BAE and Lakestar aren't the only names on the cap table. The NATO Innovation Fund and the Polish Development Fund are both listed as backers, giving the fund a sovereign-capital flavor that pure private VCs don't have. There's also a less obvious group of limited partners: early executives from Skype, Wise, Bolt and Snowflake. That's not a coincidence. Those are people who made money building fast-scaling European tech companies and are now redirecting some of it toward founders working on drones, signals intelligence, secure networks - not consumer apps.
With the new capital, Expeditions plans to back as many as 40 early-stage startups. That's an aggressive number for a fund this size, and it tells you the firm expects to write smaller checks across a wider net rather than concentrating on a handful of bets. The strategy makes sense given the moment. Rising security spending across NATO members and the commitments made at recent alliance summits have created genuine demand for the kind of dual-use technology that used to sit for a decade in a defense contractor's R&D lab before anyone spun it into a company.
What's changed is who's willing to fund that gap.
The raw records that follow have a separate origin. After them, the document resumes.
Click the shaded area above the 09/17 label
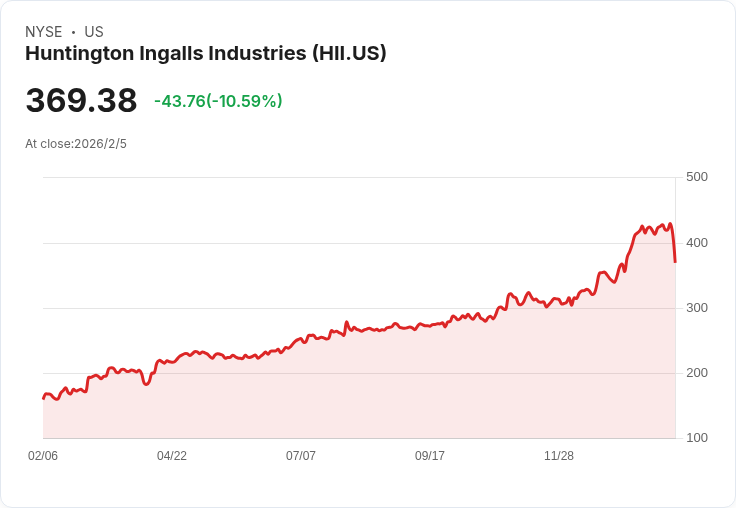 coord(430,385)
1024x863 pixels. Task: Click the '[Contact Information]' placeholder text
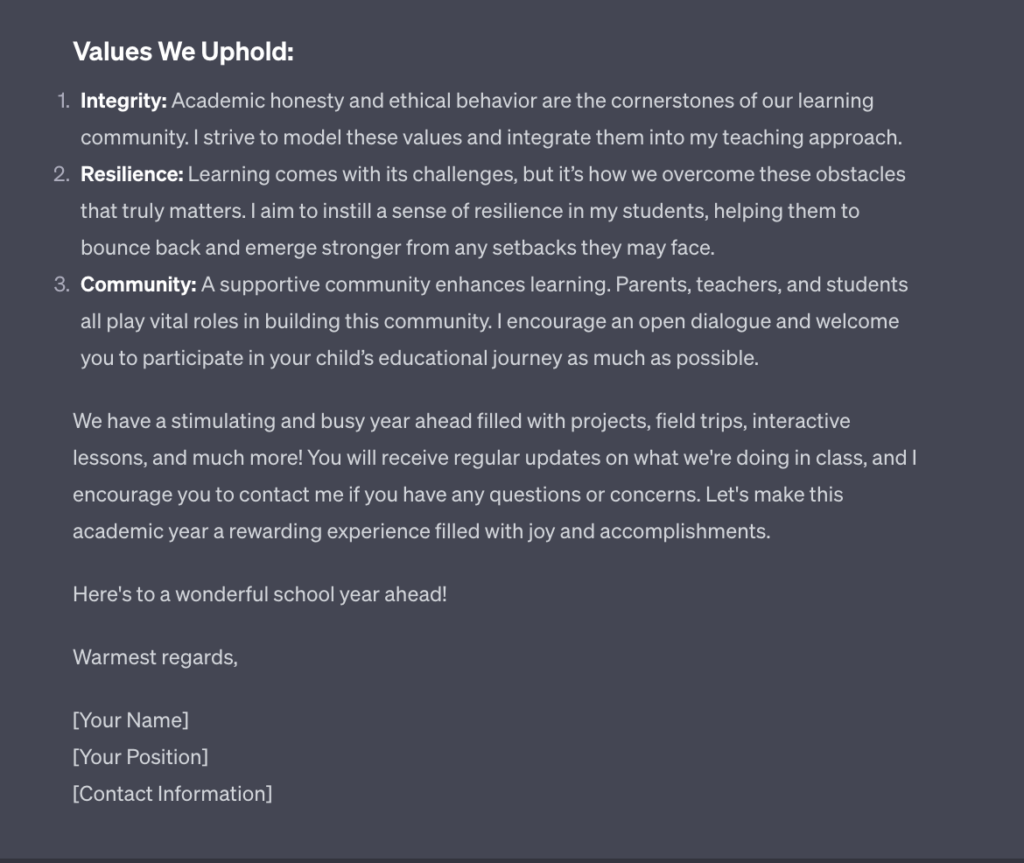click(172, 793)
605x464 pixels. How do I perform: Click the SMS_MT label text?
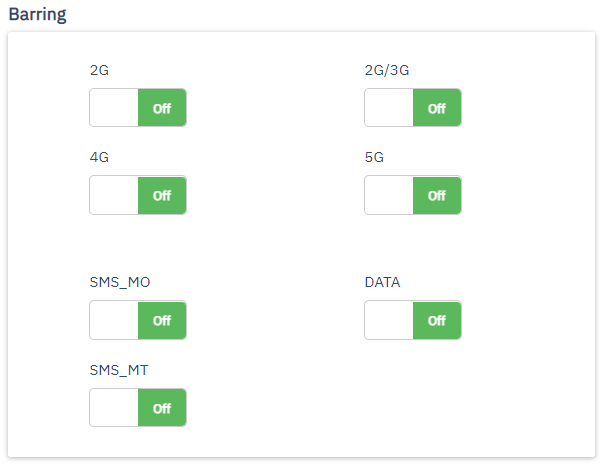[119, 370]
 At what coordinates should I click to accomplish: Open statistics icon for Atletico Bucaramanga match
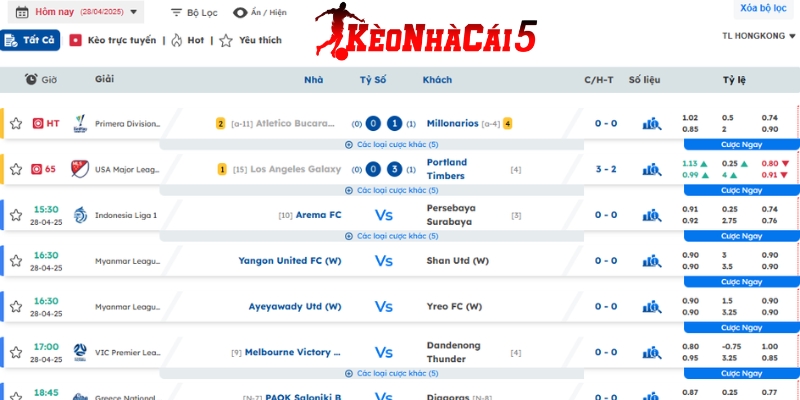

A defense prime backing a venture fund instead of building everything in-house is a governance choice, not just a financial one. BAE gets access without the overhead of running its own accelerator from scratch, and Expeditions gets a partner that understands procurement cycles most first-time VCs would find baffling. For founders building anything adjacent to defense in Europe right now, that combination, sovereign capital, prime-backed strategic money and experienced tech operators as angels, is a very different funding environment than existed even two years ago.
The bigger test comes later. Forty startups is a lot of shots on goal, and not all of them will clear the jump from prototype to fielded technology. Whether Expeditions' bet on volume pays off will say a lot about whether Europe's defense-tech boom is built on real capability gaps or just capital chasing a hot sector.